Certamente le potenzialità di un’intesa e di una cooperazione comune tra Tunisia e Italia da questo punto di vista sono enormi. E non riguarderanno solo grandi multinazionali come Eni e Finmeccanica (oggi Leonardo), il cui contributo sarà ancora prezioso e indispensabile, ma anche una miriade di piccole e medie imprese in ogni settore, soprattutto edile, dalle grandi opere all’urbanistica. pianificazione, residenziale e popolare, ma non solo. Un Paese come la Libia, che dispone di enormi risorse nel settore energetico, potrebbe rappresentare l’occasione unica per un sostanziale passo in avanti nello sviluppo delle relazioni internazionali nell’area euro-mediterranea, di cui Tunisia e Italia rappresentano la massima espressione geopolitica. Abbiamo una straordinaria opportunità per valorizzare al meglio le nostre migliori competenze e soprattutto quel patrimonio di esperienze condivise grazie alle centinaia di piccole e medie imprese a capitale italiano presenti in Tunisia da decenni. Pertanto, è necessario lavorare il prima possibile e razionalmente per un coordinamento che renda possibile questa collaborazione.

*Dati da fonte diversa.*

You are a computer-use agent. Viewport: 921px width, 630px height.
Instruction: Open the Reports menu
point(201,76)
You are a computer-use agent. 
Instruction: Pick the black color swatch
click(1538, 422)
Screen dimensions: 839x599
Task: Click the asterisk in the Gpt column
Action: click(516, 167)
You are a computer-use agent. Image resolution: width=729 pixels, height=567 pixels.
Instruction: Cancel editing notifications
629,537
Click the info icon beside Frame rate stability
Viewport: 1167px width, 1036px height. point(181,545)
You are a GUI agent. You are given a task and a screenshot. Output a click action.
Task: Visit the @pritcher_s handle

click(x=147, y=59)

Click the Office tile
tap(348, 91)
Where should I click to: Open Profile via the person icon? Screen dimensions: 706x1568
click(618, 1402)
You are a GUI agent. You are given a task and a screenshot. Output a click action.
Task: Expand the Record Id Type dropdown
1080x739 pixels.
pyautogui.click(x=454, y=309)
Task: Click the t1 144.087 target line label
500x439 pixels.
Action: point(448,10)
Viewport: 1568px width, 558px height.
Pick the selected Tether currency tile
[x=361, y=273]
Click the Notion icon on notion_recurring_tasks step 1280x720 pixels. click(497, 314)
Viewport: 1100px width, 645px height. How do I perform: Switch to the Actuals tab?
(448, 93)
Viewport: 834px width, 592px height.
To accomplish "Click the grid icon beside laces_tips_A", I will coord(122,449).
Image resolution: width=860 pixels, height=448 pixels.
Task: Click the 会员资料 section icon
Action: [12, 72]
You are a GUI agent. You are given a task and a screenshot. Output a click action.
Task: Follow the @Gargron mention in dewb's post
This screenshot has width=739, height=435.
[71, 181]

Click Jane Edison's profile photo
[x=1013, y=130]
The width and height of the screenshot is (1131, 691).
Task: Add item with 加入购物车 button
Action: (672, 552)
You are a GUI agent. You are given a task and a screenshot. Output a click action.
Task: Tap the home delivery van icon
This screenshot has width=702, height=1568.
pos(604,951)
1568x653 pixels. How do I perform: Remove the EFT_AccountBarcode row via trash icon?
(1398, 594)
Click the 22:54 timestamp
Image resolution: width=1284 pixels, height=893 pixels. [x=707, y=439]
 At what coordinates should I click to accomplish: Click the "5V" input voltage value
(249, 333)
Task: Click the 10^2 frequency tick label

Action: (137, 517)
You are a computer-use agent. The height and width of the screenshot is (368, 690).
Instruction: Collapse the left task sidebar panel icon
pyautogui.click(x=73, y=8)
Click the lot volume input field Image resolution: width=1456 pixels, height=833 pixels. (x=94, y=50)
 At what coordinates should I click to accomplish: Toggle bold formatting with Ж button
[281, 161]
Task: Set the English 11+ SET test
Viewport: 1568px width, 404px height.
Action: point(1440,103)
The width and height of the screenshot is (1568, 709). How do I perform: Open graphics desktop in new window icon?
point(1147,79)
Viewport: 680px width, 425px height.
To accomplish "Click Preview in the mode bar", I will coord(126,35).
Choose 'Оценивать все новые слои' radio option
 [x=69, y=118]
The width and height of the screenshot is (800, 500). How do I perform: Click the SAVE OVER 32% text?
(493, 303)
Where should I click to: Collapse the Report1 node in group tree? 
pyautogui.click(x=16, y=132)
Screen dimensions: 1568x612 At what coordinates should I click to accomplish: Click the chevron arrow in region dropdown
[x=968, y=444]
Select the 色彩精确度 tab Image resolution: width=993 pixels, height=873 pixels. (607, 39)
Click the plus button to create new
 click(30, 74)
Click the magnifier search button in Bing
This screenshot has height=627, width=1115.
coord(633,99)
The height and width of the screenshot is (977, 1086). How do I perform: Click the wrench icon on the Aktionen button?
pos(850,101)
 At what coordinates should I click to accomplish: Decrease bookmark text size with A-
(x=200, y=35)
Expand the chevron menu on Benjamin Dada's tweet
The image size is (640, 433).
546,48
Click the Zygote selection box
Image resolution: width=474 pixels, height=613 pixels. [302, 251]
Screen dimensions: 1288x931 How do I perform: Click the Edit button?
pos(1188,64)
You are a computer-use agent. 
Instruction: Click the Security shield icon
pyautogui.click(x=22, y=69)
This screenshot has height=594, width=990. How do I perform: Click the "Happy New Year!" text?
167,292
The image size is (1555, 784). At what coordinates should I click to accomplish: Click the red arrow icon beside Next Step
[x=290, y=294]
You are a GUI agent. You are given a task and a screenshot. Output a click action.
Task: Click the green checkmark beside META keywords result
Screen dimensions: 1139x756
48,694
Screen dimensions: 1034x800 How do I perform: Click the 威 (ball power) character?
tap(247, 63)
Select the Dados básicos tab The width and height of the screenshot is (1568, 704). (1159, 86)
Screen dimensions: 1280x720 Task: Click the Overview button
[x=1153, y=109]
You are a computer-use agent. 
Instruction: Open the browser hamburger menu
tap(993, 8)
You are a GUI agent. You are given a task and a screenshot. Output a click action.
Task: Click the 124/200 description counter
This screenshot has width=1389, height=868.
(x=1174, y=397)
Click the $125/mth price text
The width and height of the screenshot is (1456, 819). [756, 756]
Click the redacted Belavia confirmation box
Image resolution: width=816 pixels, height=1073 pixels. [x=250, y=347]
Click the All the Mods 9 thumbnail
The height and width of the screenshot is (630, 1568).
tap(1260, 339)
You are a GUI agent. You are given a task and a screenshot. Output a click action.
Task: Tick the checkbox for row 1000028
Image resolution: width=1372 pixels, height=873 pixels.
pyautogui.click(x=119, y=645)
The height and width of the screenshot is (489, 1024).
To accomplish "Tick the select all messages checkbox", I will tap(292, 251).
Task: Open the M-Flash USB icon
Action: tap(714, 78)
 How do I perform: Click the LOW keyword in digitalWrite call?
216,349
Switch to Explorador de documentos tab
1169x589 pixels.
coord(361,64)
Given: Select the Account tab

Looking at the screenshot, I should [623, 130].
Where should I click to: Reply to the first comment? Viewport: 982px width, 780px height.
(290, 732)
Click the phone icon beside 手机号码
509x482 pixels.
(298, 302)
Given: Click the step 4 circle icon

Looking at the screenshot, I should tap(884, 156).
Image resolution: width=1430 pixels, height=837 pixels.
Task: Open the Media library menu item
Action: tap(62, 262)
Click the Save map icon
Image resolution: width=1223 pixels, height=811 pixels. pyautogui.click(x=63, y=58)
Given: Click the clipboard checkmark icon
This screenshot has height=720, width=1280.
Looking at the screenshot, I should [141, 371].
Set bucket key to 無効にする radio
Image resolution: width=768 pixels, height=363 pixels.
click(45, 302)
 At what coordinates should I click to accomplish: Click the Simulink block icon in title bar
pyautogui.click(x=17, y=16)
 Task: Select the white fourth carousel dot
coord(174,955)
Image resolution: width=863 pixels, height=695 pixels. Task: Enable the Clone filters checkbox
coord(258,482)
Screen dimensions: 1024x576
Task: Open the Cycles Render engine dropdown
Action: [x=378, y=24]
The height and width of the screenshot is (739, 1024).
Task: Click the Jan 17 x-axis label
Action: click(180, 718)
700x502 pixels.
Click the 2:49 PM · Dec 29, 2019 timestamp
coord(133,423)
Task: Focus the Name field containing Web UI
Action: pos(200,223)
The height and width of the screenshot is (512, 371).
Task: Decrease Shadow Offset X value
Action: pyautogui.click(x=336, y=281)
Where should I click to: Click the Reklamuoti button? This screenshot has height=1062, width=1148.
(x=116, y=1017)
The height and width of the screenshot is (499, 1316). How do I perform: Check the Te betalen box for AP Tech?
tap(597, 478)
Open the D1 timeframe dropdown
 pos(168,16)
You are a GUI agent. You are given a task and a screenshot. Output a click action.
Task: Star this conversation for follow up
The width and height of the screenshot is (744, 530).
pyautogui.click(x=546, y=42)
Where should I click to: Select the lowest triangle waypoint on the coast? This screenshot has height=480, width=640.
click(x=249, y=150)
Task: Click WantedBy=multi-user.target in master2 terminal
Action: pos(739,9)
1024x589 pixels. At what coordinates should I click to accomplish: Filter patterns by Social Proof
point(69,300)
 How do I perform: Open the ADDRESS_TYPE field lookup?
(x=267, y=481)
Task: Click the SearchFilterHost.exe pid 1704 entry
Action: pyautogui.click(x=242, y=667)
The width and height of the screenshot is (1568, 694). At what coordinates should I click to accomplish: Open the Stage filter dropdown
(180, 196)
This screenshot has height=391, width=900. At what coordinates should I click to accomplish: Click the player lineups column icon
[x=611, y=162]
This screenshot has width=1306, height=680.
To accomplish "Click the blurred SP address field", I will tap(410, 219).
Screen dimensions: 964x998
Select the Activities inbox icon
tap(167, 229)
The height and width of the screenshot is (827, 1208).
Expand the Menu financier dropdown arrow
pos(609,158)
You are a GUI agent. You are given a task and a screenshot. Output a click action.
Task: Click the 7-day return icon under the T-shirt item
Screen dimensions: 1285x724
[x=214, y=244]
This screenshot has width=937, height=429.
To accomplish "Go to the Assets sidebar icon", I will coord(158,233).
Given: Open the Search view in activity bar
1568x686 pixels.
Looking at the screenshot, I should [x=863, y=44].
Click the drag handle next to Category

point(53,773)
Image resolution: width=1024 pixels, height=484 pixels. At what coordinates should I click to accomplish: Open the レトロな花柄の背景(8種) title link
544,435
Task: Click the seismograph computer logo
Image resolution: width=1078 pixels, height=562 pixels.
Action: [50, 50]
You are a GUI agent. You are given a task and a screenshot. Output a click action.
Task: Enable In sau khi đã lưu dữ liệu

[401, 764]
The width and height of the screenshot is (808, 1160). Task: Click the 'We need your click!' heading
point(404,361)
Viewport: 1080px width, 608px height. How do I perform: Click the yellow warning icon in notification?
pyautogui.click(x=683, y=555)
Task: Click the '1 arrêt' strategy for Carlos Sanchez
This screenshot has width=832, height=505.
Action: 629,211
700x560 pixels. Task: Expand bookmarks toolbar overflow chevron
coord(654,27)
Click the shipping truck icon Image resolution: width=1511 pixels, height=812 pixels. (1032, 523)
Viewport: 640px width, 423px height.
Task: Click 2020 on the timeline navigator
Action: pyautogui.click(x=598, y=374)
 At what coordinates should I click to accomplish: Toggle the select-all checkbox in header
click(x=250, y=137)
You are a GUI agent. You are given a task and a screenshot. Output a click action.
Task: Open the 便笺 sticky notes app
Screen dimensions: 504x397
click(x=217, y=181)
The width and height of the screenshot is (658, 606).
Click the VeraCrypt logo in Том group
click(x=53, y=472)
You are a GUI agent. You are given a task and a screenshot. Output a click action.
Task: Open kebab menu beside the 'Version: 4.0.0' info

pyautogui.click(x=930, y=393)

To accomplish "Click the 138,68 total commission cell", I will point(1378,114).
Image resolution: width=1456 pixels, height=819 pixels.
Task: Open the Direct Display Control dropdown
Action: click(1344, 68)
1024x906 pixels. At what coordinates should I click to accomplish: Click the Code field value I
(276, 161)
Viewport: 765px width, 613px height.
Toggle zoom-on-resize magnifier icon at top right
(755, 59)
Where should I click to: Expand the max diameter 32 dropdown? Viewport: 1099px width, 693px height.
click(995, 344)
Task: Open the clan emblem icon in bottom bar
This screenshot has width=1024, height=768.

Rientrando in taxi, l’autista mi spiega che è necessario prendere la tangenziale: la polizia ha chiuso tutte le strade di accesso al quartiere Montplaisir dopo aver disperso un sit-in di manifestanti, guidati dalla pasionaria del regime di Ben Ali Abir Moussi, davanti alla sede dell’associazione Ulema in Avenue Kherredina Pacha per evitare che il raduno degenerasse in violenza.

“Il mondo sta progredendo, il futuro è luminoso. Nessuno può cambiare questo orientamento della storia” ripeteva Mao Tse Tung (che conosceva davvero le rivoluzioni). Forse questo pensiero di Mao ci accompagnerà da qui alla fine della strada? Chiedo al tassista cosa ne pensa. Lui risponde con un sorriso: “Inchallah”, e continua a guidare con prudenza, il che è per me un grande conforto.